▶ [Instructions to follow] Repeat precisely the span of lines below that opens with the line containing "G3stor_W3b- (343, 340)" and closes with the line containing "Cost of Living Calculator (161, 2337)", both included.
═══ Materials provided
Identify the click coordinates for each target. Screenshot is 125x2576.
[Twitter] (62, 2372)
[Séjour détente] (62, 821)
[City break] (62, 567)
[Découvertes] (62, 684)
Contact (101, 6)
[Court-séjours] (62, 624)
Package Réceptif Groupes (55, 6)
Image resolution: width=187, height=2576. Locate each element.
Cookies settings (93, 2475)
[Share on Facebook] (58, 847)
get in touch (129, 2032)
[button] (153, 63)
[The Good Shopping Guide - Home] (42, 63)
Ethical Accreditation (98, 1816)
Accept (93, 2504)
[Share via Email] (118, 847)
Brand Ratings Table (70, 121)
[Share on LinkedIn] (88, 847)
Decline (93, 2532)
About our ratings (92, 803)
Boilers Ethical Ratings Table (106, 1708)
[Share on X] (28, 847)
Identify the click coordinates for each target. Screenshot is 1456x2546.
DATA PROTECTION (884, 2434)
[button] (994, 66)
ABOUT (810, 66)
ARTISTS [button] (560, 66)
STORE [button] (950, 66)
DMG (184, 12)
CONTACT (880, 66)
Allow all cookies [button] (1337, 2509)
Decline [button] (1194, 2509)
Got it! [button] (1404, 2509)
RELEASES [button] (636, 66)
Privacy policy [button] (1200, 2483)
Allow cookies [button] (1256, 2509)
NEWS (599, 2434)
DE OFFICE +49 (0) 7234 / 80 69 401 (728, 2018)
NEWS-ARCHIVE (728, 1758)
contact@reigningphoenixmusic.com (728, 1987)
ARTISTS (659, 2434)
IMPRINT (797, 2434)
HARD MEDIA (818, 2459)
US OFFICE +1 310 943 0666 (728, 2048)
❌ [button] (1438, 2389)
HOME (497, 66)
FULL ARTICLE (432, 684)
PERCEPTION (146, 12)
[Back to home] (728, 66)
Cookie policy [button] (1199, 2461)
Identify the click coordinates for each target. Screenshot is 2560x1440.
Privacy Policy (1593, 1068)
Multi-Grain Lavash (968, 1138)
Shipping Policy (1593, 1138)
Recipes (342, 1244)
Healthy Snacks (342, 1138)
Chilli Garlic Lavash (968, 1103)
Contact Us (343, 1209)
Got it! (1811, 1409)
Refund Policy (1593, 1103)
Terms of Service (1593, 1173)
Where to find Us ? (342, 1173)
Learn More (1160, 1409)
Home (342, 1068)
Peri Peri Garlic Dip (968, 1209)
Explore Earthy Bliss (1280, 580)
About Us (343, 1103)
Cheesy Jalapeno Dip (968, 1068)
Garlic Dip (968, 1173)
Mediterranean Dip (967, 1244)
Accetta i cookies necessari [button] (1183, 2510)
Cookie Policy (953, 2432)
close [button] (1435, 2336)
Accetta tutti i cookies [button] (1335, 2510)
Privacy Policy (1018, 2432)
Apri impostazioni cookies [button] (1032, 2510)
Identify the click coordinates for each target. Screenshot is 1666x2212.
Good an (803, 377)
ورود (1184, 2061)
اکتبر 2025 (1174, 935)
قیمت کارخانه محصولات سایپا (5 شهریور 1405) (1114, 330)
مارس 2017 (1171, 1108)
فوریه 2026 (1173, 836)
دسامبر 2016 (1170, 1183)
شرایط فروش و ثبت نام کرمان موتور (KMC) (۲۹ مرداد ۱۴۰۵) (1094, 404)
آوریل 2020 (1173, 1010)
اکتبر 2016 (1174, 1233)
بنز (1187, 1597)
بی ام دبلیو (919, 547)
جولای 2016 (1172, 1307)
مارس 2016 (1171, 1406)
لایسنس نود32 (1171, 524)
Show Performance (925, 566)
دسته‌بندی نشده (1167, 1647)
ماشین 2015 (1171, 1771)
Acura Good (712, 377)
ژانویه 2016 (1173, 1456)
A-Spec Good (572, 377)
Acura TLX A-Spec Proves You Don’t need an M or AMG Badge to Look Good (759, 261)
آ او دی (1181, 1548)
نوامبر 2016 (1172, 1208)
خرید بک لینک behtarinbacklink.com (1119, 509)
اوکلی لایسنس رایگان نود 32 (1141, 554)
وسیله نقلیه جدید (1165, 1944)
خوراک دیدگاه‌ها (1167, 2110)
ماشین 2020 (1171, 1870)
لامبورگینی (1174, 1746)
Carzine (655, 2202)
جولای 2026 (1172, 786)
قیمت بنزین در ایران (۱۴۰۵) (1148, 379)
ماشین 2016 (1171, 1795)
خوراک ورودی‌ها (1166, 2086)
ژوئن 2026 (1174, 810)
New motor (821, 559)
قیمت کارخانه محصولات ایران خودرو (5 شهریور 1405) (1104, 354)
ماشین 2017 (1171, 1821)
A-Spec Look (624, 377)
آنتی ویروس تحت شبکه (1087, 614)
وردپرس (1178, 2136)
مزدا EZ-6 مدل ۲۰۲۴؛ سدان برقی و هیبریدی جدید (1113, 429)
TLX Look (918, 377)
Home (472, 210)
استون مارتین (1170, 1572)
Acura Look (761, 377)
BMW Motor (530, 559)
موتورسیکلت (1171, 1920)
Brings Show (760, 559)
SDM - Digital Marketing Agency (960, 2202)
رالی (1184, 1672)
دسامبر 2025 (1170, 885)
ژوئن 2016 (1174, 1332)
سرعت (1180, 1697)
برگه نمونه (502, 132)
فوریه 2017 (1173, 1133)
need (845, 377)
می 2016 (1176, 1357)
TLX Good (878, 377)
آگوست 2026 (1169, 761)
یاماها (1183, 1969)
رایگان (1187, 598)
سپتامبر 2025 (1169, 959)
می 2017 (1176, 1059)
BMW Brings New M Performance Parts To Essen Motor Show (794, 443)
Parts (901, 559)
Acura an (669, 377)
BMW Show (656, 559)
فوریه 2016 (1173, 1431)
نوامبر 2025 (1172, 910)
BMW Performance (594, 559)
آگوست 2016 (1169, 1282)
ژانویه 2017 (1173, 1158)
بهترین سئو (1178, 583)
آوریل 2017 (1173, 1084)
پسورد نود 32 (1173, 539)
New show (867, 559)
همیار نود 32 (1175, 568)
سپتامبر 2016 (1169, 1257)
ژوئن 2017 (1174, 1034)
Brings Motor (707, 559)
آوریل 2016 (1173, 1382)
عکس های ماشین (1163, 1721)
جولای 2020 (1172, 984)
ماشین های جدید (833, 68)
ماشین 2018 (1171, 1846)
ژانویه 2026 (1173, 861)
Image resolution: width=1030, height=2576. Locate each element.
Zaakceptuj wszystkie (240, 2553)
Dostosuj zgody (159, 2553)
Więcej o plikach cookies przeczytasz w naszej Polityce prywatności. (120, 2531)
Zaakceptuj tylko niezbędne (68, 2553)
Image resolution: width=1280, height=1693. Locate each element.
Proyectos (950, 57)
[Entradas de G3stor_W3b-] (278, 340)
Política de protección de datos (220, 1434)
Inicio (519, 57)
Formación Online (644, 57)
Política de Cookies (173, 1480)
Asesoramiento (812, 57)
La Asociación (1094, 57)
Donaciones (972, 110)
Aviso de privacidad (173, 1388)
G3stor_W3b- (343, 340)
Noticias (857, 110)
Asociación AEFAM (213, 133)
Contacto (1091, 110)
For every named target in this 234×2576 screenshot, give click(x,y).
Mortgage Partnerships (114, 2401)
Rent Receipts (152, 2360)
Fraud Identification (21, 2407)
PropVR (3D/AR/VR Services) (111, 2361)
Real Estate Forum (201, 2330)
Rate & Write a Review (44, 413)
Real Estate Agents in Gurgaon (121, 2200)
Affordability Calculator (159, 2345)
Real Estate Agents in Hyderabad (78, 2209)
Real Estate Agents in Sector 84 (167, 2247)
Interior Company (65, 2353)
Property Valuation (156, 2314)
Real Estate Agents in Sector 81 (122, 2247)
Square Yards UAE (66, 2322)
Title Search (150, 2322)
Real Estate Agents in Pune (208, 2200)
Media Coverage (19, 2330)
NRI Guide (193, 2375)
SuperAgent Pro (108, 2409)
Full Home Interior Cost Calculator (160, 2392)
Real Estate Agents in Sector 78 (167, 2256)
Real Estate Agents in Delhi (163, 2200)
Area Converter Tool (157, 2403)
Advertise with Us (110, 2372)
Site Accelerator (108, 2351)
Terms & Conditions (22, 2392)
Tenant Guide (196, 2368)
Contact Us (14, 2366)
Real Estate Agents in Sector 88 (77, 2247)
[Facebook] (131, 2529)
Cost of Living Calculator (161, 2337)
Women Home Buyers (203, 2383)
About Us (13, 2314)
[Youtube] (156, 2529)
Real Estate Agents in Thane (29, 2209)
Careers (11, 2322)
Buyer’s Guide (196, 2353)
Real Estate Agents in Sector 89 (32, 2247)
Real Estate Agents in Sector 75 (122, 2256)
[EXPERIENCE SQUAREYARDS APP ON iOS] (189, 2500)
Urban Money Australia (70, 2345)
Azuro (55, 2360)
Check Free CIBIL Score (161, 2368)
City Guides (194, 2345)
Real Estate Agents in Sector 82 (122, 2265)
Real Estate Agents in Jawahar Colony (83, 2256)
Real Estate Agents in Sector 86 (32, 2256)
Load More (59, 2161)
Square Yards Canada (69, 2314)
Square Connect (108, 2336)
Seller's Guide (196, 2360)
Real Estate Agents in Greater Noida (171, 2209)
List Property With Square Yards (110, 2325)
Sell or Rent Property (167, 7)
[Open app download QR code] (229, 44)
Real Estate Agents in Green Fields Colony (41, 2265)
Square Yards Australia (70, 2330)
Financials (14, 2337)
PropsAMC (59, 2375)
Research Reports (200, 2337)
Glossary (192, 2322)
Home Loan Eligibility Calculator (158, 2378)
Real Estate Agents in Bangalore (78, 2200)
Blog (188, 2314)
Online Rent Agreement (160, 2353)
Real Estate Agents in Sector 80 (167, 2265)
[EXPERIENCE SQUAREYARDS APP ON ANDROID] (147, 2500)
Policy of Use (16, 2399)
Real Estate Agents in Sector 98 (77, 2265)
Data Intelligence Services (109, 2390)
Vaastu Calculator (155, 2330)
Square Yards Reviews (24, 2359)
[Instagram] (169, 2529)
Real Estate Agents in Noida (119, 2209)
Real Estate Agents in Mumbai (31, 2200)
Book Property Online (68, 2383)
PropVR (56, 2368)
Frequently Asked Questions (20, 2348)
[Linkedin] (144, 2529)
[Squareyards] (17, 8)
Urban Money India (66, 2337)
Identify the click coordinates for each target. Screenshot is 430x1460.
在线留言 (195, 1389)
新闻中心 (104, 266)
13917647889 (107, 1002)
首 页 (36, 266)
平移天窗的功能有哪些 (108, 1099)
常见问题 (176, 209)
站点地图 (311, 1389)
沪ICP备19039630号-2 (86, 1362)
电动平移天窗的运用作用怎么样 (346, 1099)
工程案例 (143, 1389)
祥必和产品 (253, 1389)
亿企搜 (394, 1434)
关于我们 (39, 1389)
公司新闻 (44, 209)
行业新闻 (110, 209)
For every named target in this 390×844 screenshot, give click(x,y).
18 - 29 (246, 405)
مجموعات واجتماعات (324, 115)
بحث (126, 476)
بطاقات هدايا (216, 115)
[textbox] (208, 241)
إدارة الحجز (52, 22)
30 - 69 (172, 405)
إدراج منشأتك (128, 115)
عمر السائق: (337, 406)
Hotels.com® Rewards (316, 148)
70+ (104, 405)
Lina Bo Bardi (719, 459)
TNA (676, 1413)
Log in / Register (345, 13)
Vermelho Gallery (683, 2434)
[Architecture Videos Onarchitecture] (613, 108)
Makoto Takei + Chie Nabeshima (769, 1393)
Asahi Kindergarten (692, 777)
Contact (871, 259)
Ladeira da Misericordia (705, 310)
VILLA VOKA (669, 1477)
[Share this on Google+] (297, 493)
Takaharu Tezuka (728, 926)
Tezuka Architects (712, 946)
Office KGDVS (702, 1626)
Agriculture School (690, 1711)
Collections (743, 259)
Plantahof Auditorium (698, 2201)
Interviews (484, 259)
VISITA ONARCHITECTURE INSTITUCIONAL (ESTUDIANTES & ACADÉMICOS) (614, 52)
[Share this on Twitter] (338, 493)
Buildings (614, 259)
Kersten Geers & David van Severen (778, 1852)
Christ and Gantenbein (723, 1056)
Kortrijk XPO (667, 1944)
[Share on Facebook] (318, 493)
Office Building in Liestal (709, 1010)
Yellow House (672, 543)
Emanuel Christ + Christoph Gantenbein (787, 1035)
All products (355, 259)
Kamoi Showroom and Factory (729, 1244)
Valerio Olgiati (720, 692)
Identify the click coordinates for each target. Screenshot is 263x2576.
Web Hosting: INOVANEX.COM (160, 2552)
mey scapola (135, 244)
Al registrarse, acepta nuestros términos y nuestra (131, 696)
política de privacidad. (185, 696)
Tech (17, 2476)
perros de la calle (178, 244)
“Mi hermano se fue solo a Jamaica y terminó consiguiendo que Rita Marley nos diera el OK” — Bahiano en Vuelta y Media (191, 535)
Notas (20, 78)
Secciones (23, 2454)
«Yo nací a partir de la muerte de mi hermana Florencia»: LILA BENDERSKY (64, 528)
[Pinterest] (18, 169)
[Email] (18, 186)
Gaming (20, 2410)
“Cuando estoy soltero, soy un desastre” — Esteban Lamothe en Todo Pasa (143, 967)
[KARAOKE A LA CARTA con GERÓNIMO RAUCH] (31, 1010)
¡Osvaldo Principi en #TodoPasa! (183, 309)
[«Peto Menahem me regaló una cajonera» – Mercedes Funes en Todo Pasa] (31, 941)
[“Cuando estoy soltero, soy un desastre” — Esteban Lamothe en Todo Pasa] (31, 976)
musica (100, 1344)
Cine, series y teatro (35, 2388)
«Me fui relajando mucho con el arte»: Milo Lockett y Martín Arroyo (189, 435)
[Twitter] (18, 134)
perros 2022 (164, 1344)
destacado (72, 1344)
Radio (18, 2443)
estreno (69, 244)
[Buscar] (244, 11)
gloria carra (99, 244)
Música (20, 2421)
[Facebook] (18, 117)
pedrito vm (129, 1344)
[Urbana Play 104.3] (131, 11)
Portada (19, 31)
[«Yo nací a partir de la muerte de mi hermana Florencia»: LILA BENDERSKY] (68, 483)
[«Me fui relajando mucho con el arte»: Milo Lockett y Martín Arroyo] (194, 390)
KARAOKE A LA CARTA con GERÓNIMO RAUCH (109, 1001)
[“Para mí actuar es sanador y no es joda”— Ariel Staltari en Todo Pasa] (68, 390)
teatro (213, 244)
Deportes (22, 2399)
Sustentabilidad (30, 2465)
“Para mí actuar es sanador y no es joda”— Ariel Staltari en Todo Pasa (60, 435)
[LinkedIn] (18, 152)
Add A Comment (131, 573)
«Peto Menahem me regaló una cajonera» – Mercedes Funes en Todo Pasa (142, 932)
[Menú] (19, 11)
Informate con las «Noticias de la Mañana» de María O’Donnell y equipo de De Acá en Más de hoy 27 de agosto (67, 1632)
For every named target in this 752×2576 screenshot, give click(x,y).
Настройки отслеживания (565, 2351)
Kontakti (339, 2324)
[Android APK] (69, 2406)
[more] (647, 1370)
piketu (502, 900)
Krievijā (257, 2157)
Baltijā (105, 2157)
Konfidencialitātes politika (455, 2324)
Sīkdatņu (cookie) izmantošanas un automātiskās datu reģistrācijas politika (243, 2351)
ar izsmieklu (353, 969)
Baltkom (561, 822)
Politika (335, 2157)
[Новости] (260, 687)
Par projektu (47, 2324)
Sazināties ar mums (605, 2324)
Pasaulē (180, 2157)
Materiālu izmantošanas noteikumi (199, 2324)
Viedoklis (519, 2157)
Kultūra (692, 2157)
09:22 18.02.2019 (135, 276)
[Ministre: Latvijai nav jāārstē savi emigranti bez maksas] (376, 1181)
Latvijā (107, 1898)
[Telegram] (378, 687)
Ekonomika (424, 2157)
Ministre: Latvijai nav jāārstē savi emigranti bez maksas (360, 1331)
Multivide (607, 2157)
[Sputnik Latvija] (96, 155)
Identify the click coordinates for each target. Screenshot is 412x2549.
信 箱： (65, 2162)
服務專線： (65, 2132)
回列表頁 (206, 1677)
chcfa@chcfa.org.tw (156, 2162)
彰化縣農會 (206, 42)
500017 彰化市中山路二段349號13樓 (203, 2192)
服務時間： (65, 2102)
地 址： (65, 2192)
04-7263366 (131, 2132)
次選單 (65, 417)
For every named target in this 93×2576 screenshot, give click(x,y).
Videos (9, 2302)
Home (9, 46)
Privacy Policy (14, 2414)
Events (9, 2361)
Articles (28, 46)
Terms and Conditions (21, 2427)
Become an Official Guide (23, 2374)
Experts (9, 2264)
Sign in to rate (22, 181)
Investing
══════
▶ [Task answer]
G3stor_W3b- (343, 340)
Noticias (857, 110)
Asociación AEFAM (213, 133)
Contacto (1091, 110)
For every named target in this 234×2576 screenshot, give click(x,y).
Mortgage Partnerships (114, 2401)
Rent Receipts (152, 2360)
Fraud Identification (21, 2407)
PropVR (3D/AR/VR Services) (111, 2361)
Real Estate Forum (201, 2330)
Rate & Write a Review (44, 413)
Real Estate Agents in Gurgaon (121, 2200)
Affordability Calculator (159, 2345)
Real Estate Agents in Hyderabad (78, 2209)
Real Estate Agents in Sector 84 (167, 2247)
Interior Company (65, 2353)
Property Valuation (156, 2314)
Real Estate Agents in Sector 81 (122, 2247)
Square Yards UAE (66, 2322)
Title Search (150, 2322)
Real Estate Agents in Pune (208, 2200)
Media Coverage (19, 2330)
NRI Guide (193, 2375)
SuperAgent Pro (108, 2409)
Full Home Interior Cost Calculator (160, 2392)
Real Estate Agents in Sector 78 (167, 2256)
Real Estate Agents in Delhi (163, 2200)
Area Converter Tool (157, 2403)
Advertise with Us (110, 2372)
Site Accelerator (108, 2351)
Terms & Conditions (22, 2392)
Tenant Guide (196, 2368)
Contact Us (14, 2366)
Real Estate Agents in Sector 88 (77, 2247)
[Facebook] (131, 2529)
Cost of Living Calculator (161, 2337)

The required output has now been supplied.